**Challenges:**
A. Name every package-installation or dependency-locking tool that appears in the discussion of hash-locked and editable dependencies.
B. Write the next part of the discussion of hash-locked and editable dependencies, continuing after its final sentence.

**Page excerpt:**
____

It provides stability for rest of dependencies which may be most of them. At my current work we have transitively roughly ~300 dependencies. We have like ~10 internal editable dependencies. Us having both does not mean there’s no value in having hash locks required for external 300 dependencies. Our security team is aware we have internal editable dependencies and that’s acceptable for us.
In practice our workaround today due to requirements.txt files not allowing mix of hash locks + editables is we make essentially two requirements.txt, requirements.txt (normal dependencies), requirements-editable.txt (editable dependencies) with both being installed one after other and first being hash locked and second not. This workaround works fine. There’s several years old issue on pip tracker for people asking to allow requirements.txt file with hashes to permit some unhashed entries for editables, editable cannot be installed when requiring hashes · Issue #4995 · pypa/pip · GitHub.
edit: Also key reason that both relate is we are locking list of editable dependencies. That is our top level requirements. Thankfully no-emit-package exists for pip-compile/uv to exclude these input.
Yeah, seems so on the mismatch of perspectives, but unfortunately I’m not sure my perspective is actually uncommon[1], perhaps this is a place where open source is currently at odds with closed source industry use, but I worry about the effects this will have if industry consistently sees the open source solution as insufficient while at the same time being unwilling to cooperate openly. I don’t think anyone should feel compelled to try and solve that without that cooperation happening, and if that expands the scope of this too much for your comfort right now, that’s entirely reasonable.

____

**Data excerpts:**
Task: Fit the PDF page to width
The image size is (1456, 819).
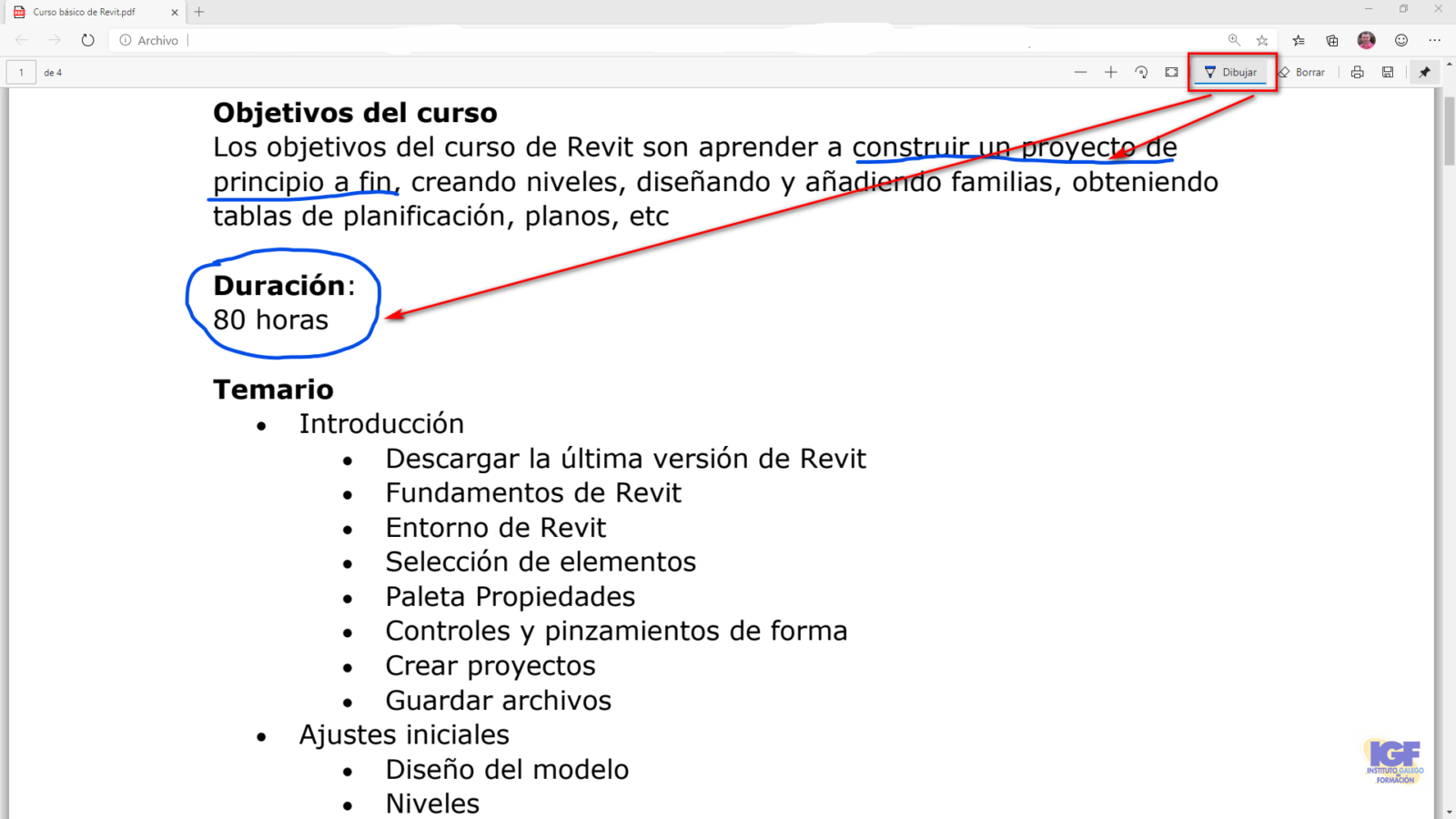Action: [x=1172, y=72]
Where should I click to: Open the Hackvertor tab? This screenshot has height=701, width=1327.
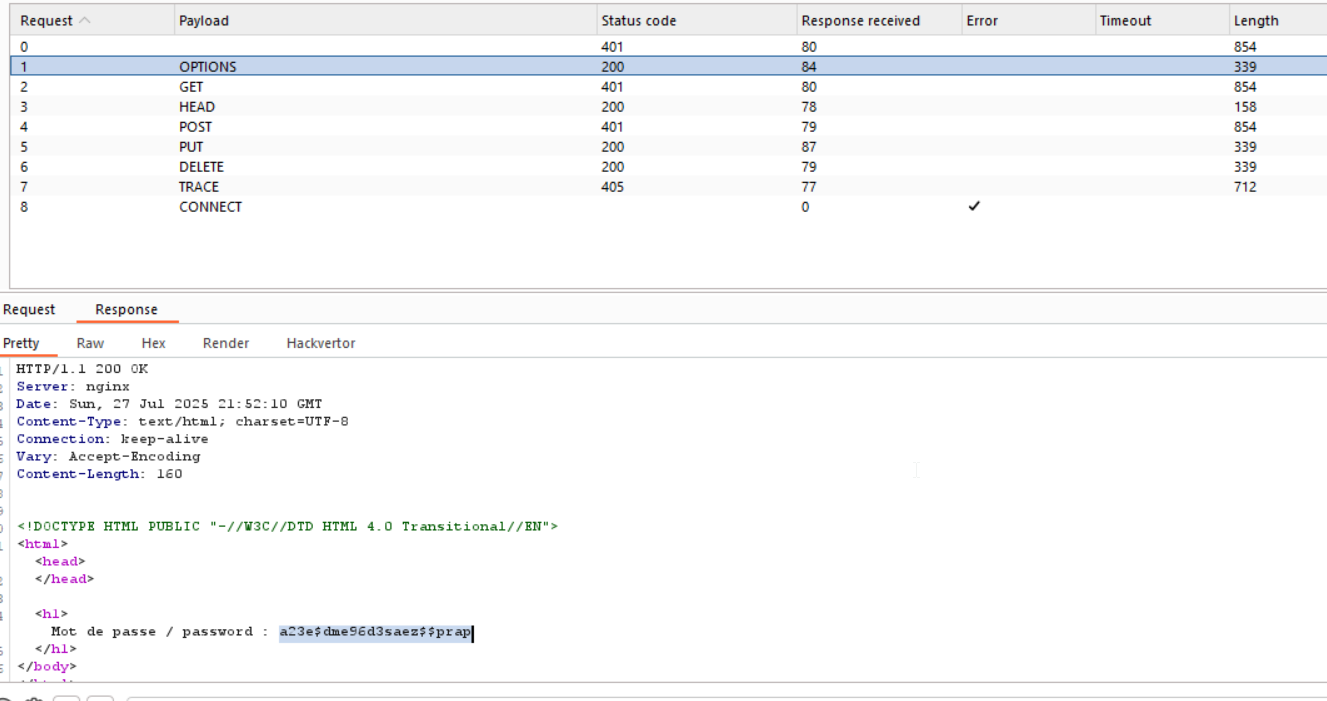click(x=320, y=343)
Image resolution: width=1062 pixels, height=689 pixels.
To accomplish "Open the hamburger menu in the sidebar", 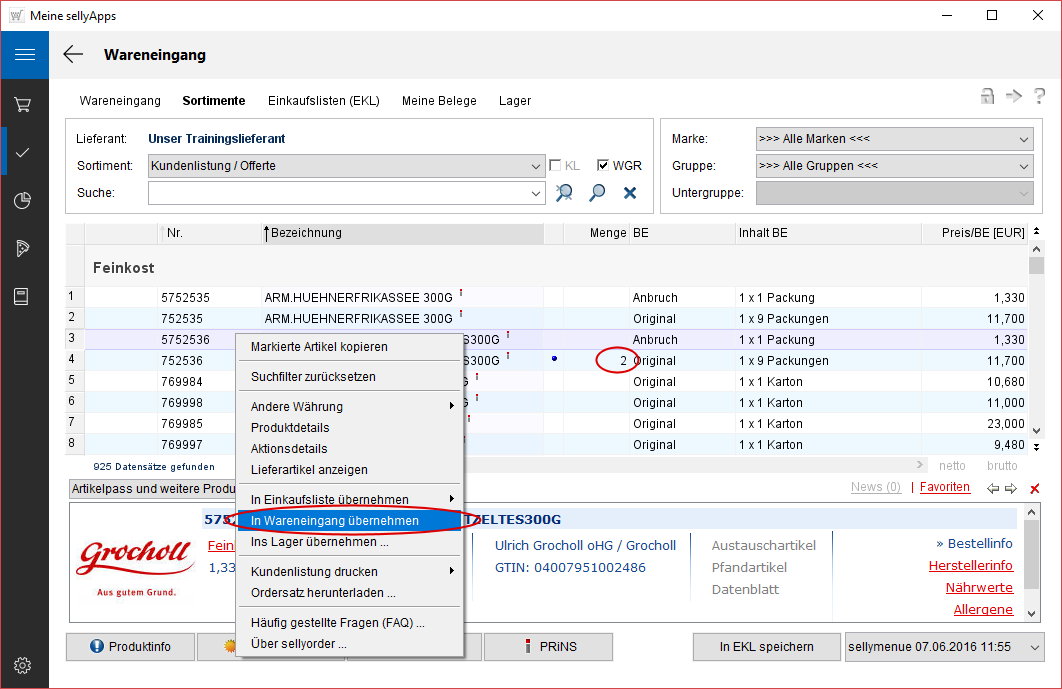I will click(x=24, y=54).
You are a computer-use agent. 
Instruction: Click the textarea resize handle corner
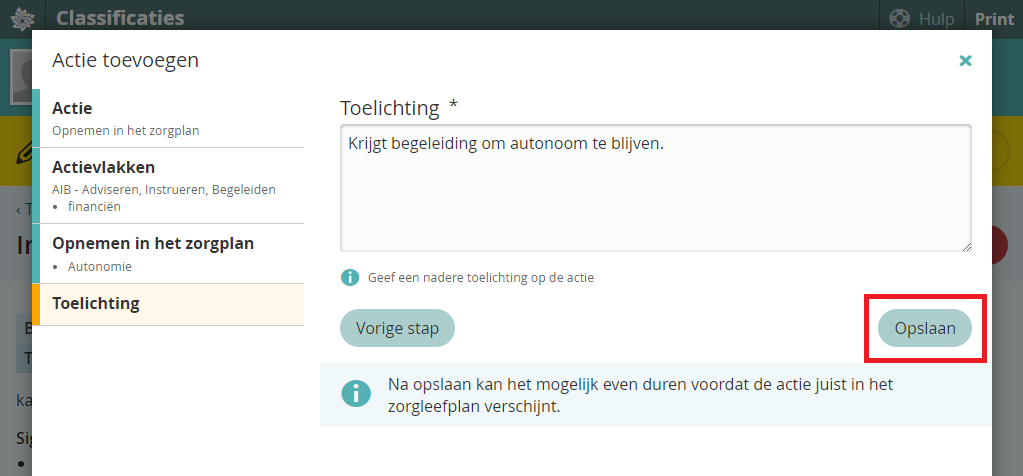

____

**Answers to the exercises:**
A. pip, pip-compile, uv

B.
I don’t think changing the spec in the future will solve this unless it’s done in a way that invalidates the prior spec and that tools may not support older versions, something I don’t see as likely to be accepted. If the version 1 format is still supported after that update, then the same issue of insecurely configurable tools exists.
I’ve heard a lot more from former coworkers who have gone to other jobs adopting similar views on dependency management, and a lot of preemptively trying to make things more secure with the expectations of impending stricter regulation. ↩︎
What do you mean by “platform”? Do you mean just an operating system like macOS or are you including the architecture and other metadata?
This is something that was lost AFAICT when the PEP was rewritten. It’s not very easy to tell that a lock file was resolved for, as an example, Linux with an older version of glibc.
I’m curious to hear @charliermarsh’s thoughts on this but being mostly finished Hatch’s implementation of workspaces I don’t think this should be in a lock file. This is just a bit of input metadata indicating that you should resolve dependencies from a particular directory and that the inputs should be continuously updated during usage.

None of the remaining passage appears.